В начале: «какая-то сила» влекла Гурова к женщинам, существам более добрым и благодарным в любви, чем он сам; «странно» освещенное море при знакомстве Гурова с Анной Сергеевной; в номере у нее на лице «неловкое чувство»; она кается, что для Гурова «странно и некстати». В конце: специальное размышление о тайне и тайной жизни; Гурову «показалось странным, что он так постарел»; он «всегда казался <...> не тем, кем был»; «непонятно, для чего он женат»; и заключительная фраза: «самое сложное и трудное только еще впереди».
Что же дало нам это сравнение и этот эксперимент?
Не будем упрощать. Расстояние между Средневековьем и Новым временем, — между культурой, ощущавшей себя частью религиозного сознания, и культурой, ощущающей религию «частью» сознания культурного (если не «частью» вне культуры), — дистанция между житием, бывшим для всех образцом жизни, и житием, ставшим для большинства «специфическим жанром словесности», — разница между ренессансной Западной Европой, где новелла воцарилась еще пять веков тому назад, и православной Европой Восточной, Россией, где жития читались и во время Чехова, а новелла так и не прописалась в центре литературы, оставшись жанром маргинальным, — вся эта разница никуда не исчезла. И не могла исчезнуть, даже у
31
классиков. Во что она обходилась духовно, видно хотя бы по тому, как просто и прямо повествует о «вечных истинах» житие, как трудно пробиваются к ним герои «Метели» и всё не могут пробиться, «хватая себя за голову», герои Чехова.
Не будем упрощать, но не будем и преуменьшать. Воздадим должное чуткости двух писателей — и могуществу житийного прообраза. Сквозь иронии, пародии, бытовизмы, детерминизмы, алогизмы, психологизмы — открываются все-таки древние житийные «прориси». Житие, переведенное на чужой «романическо-новеллистический» язык, тем убедительней переводит его назад — в онтологически полноценный язык «вещий». Литература, напоминая опрофанившемуся, засуетившему себя миру об «иной», «лучшей» свободе, об «иных», «лучших» правах, уже этим исполняет не только литературную миссию.
Мучительная неуклонимость от этой миссии и есть, быть может, главный критерий, по которому нами (и не только нами) как раз и опознается русская классика.
Симферополь
ПРИМЕЧАНИЯ
1 Новикова Марина. Пушкинский космос: Языческая и христианская традиции в творчестве Пушкина. (Серия «Пушкин в XX веке.) М., 1995. С. 73—78, 294—295. Там же см. литературу вопроса о житии как жанре.
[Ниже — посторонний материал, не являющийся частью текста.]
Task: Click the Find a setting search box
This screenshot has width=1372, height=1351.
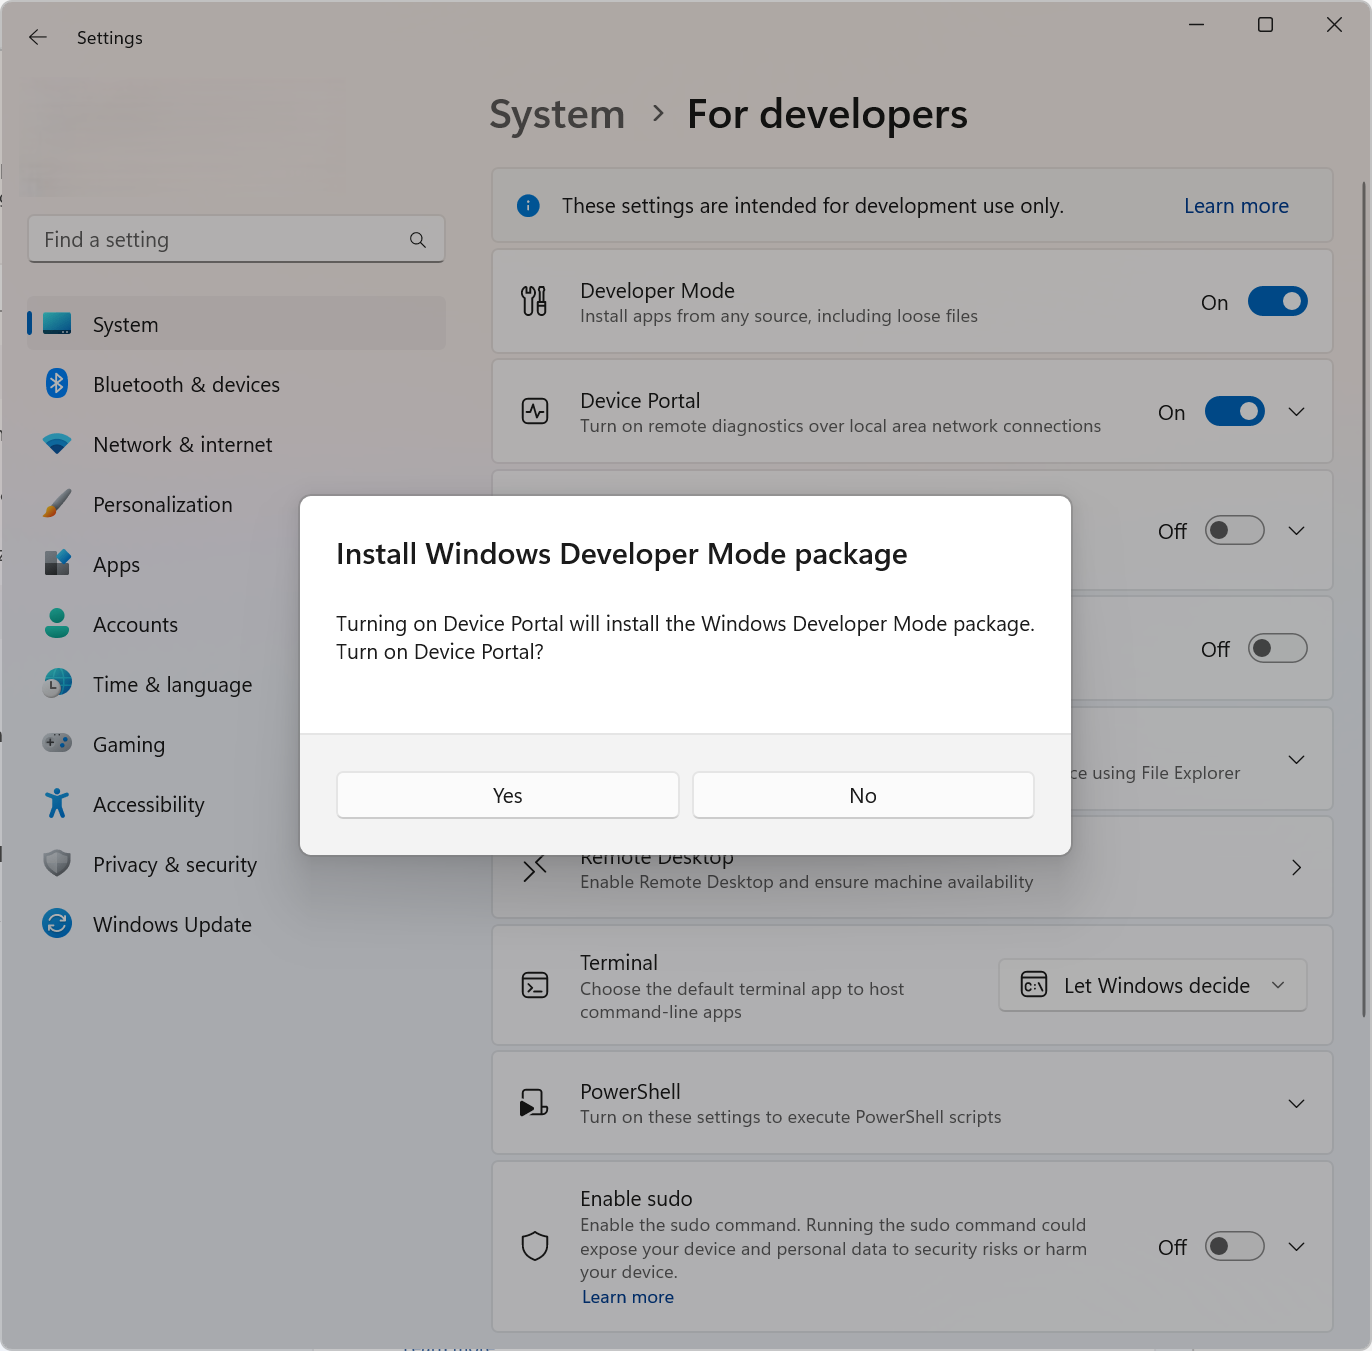Action: (x=236, y=239)
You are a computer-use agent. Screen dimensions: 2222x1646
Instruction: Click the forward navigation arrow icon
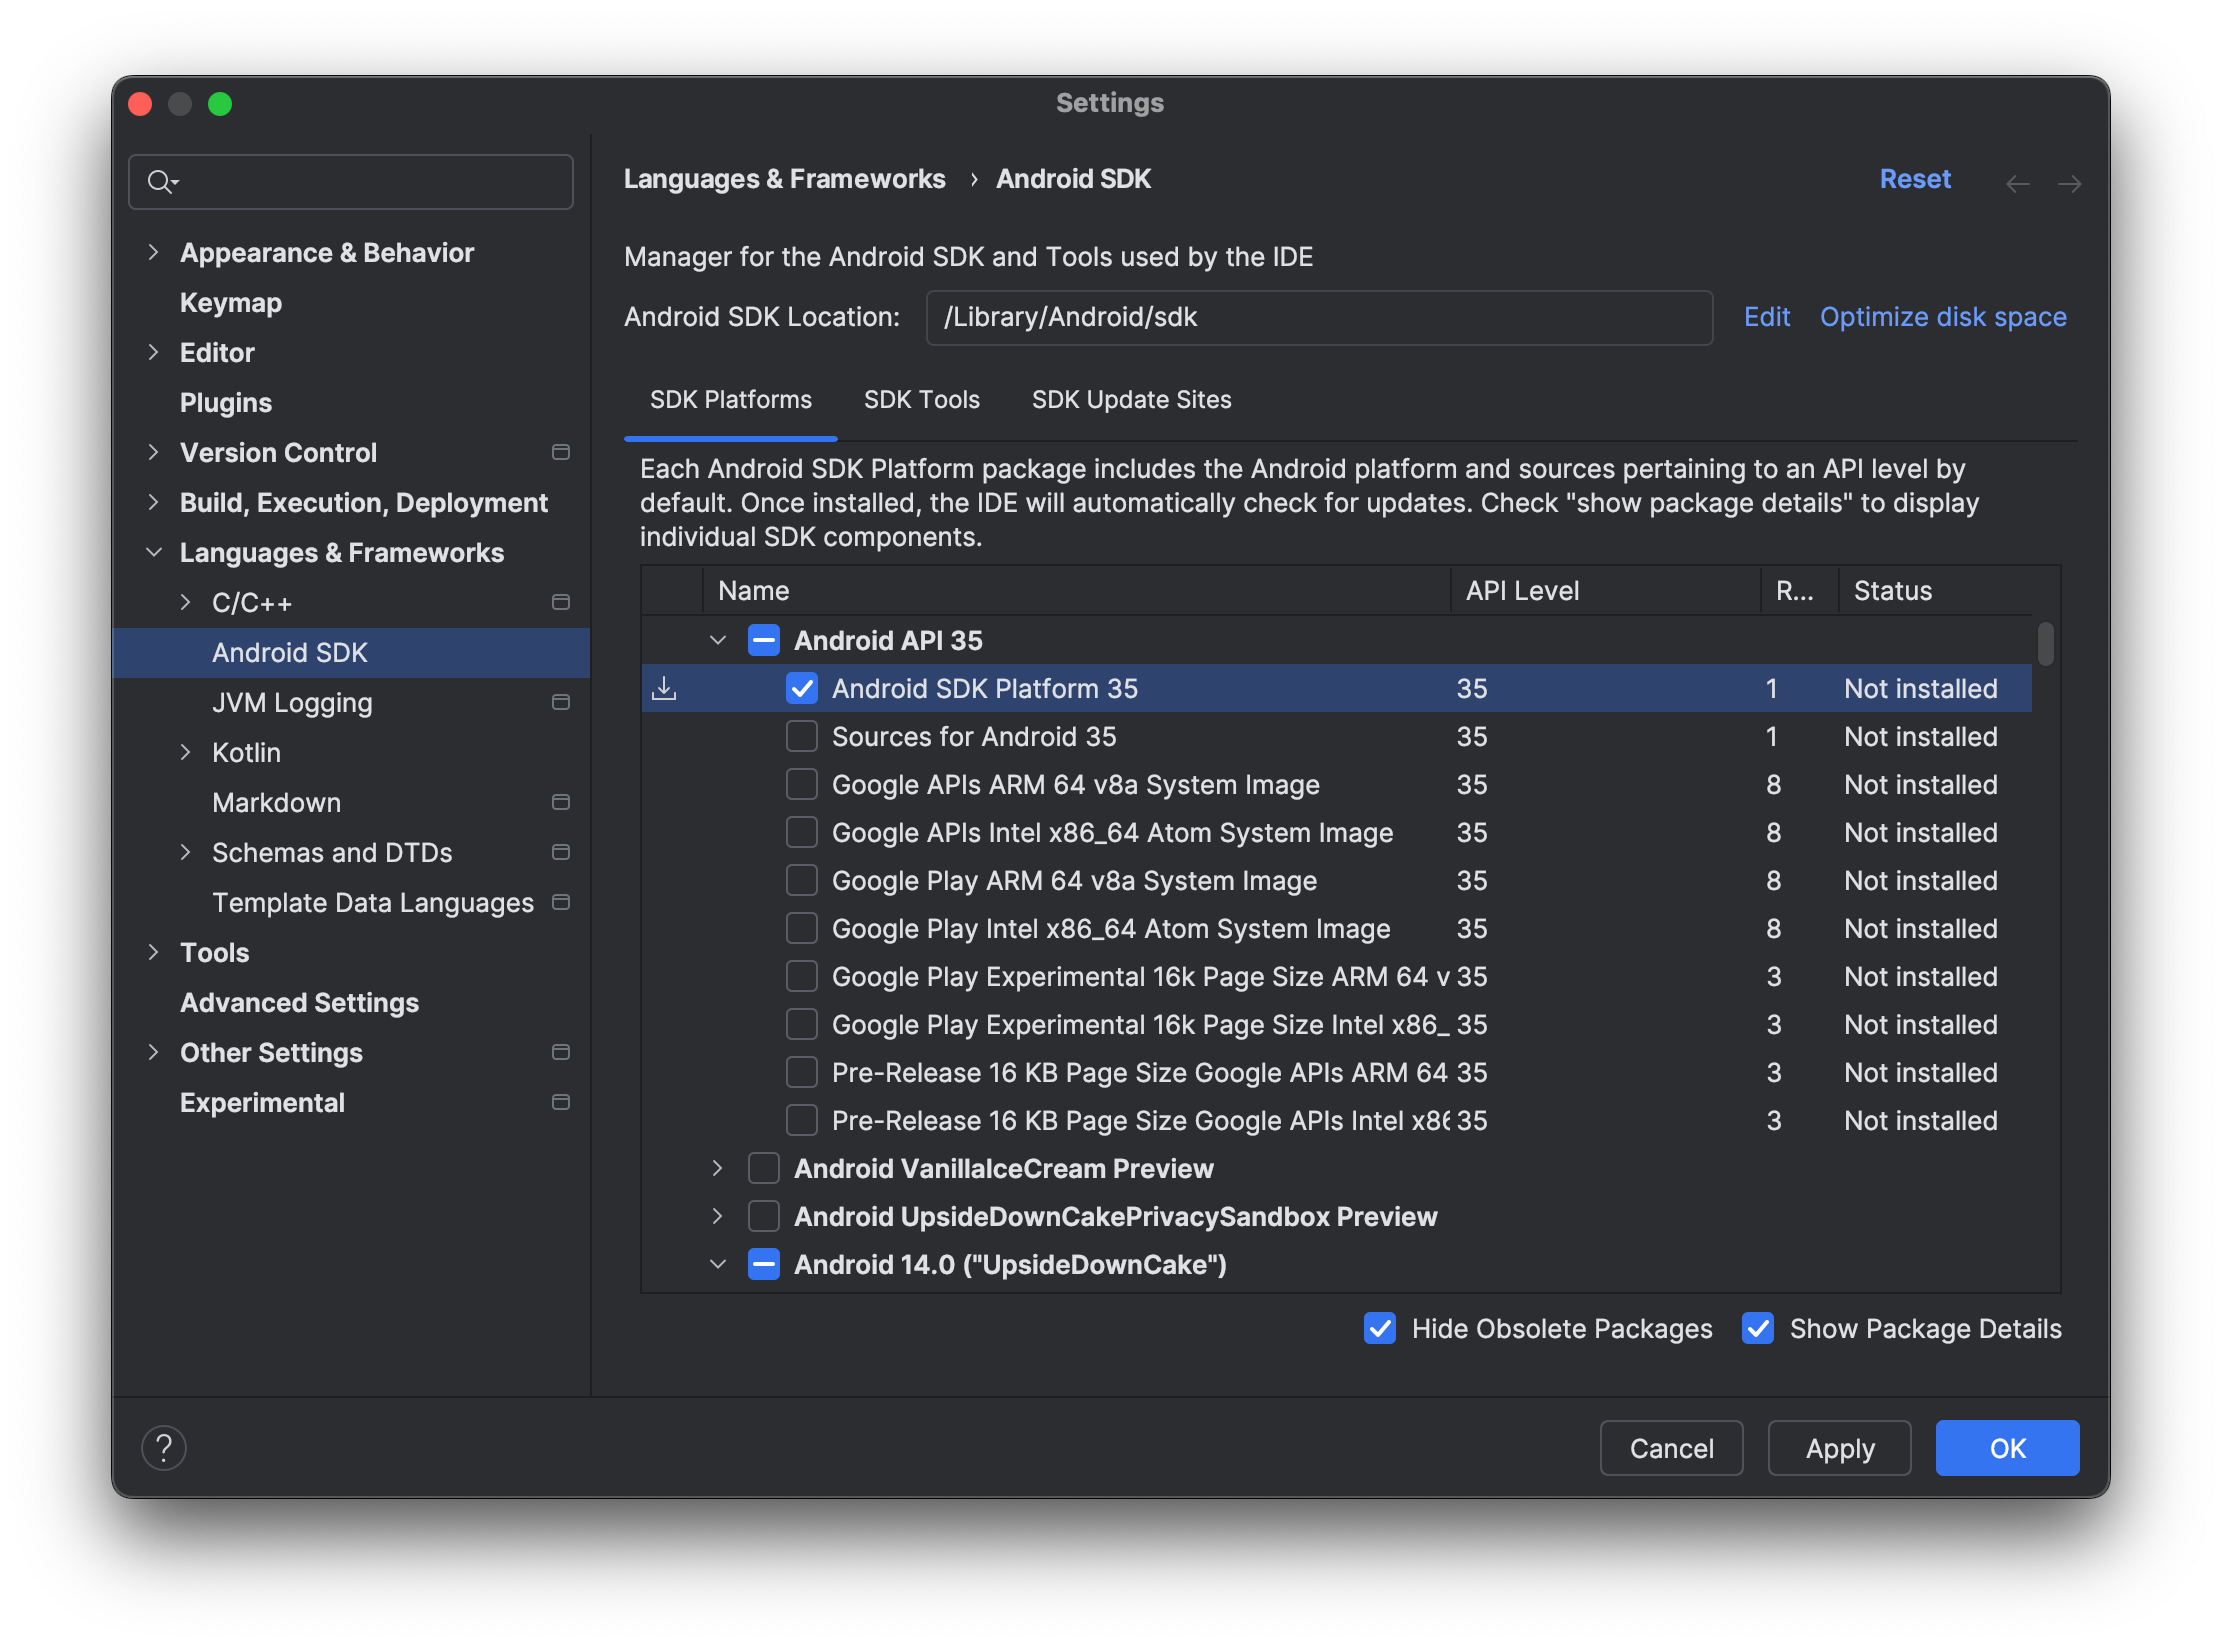tap(2070, 180)
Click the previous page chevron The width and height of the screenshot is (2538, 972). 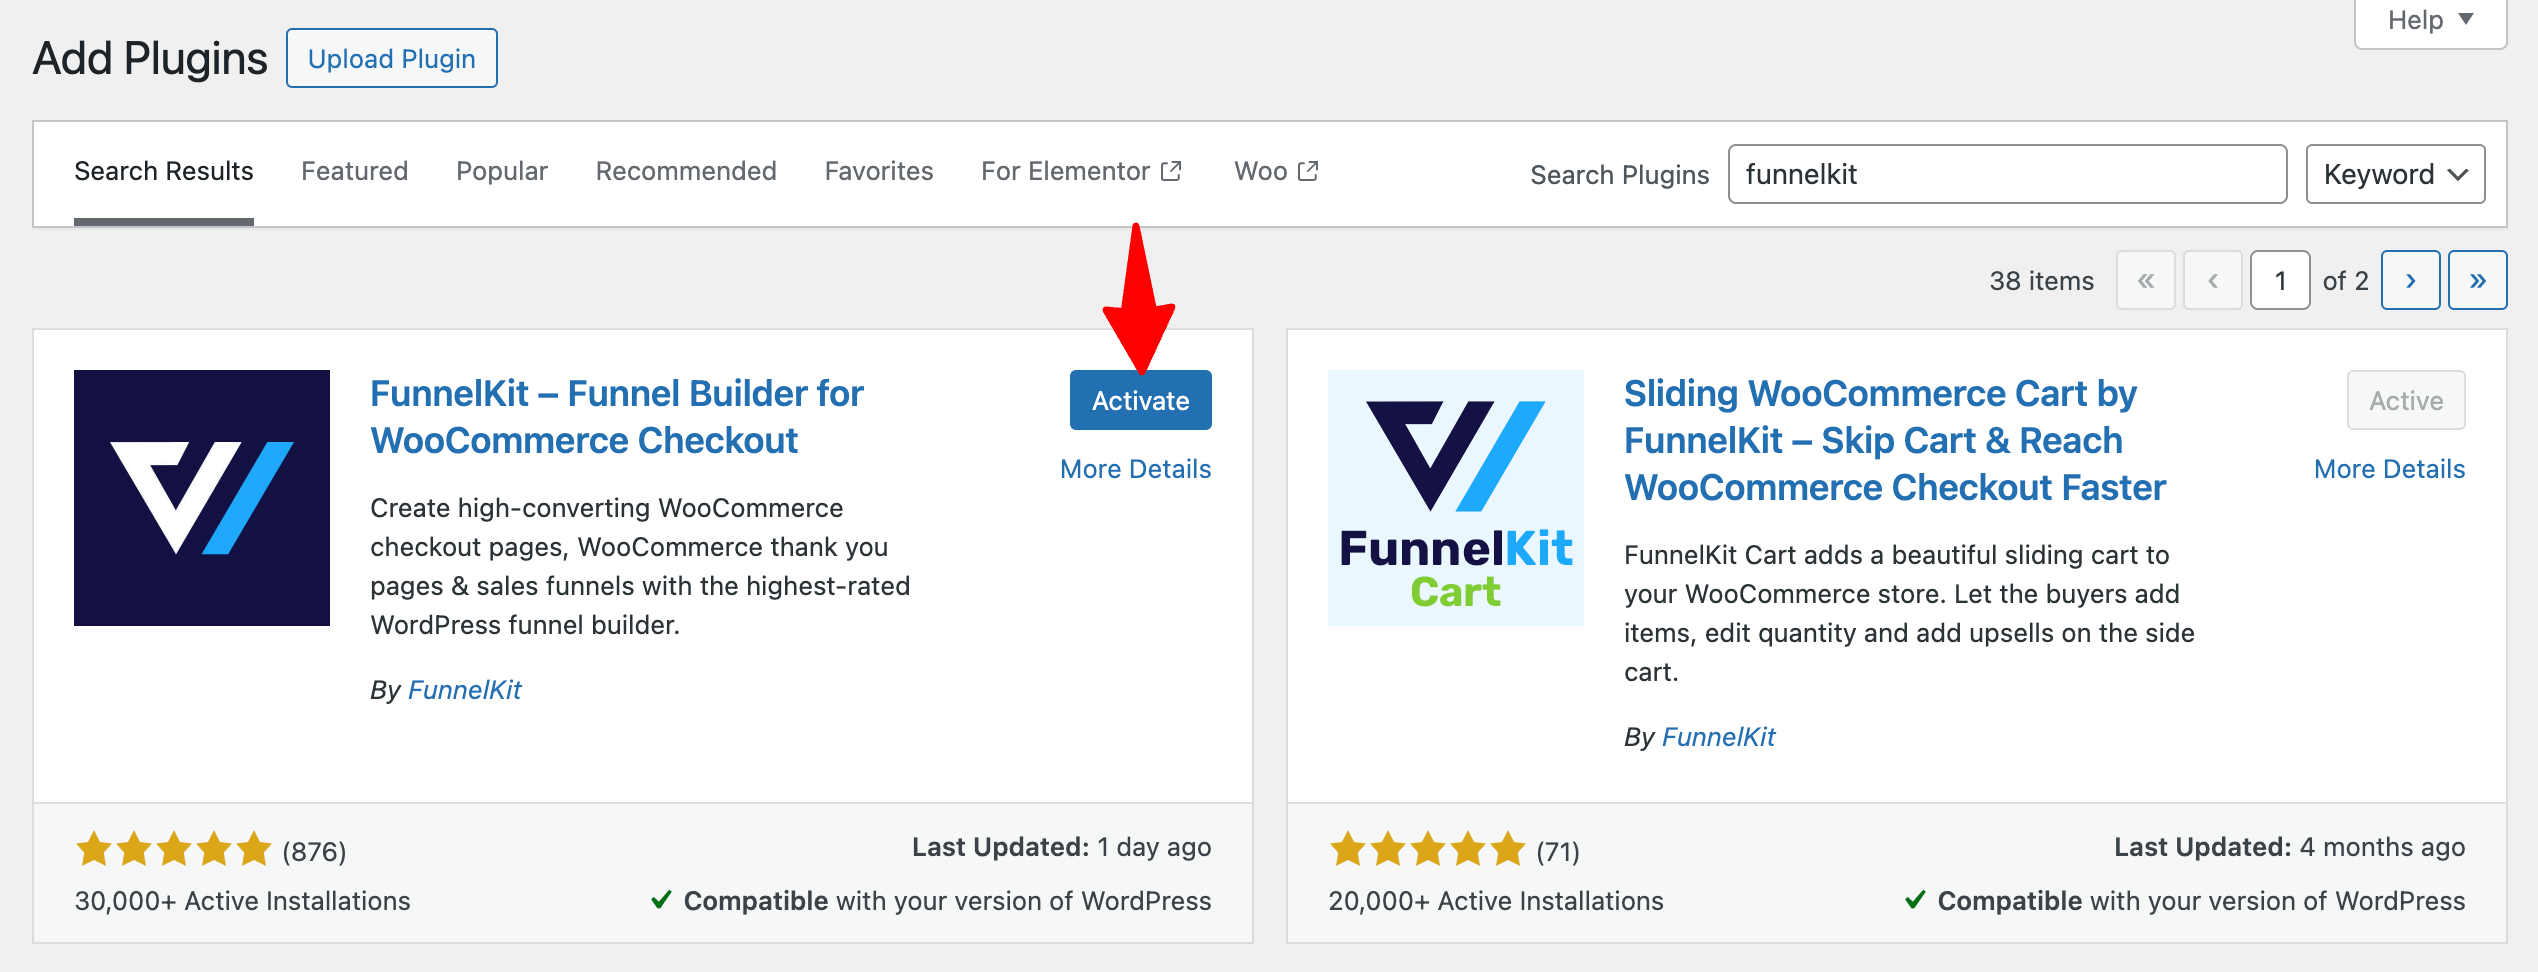pos(2212,280)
2 П-ский И. И. Трагедия чувства. Критический этюд (по поводу последних произведений Чехова). СПб., 1990. С. 2.
3 Типологически очень точную, оценочно очень спорную характеристику новеллы как жанра см. в работе: Егерман Э. Итальянская новелла эпохи Возрождения // Итальянская новелла эпохи Возрождения. М., 1957. С. 7—44.
4 Непомнящий В. Поэзия и судьба. Статьи и заметки о Пушкине. М., 1983. С. 357 (2-е изд., М., 1987. С. 442).
5 Ничик Н. Н. Семантическая многоплановость слова тайна в повести А. С. Пушкина «Метель» // Литература и религия. VI Крымские Пушкинские Международные чтения. Симферополь, 1996. С. 34.
6 Поволоцкая О. Я. «Метель»: коллизия и смысл // Московский пушкинист. Вып. 3. М., 1996. С. 167.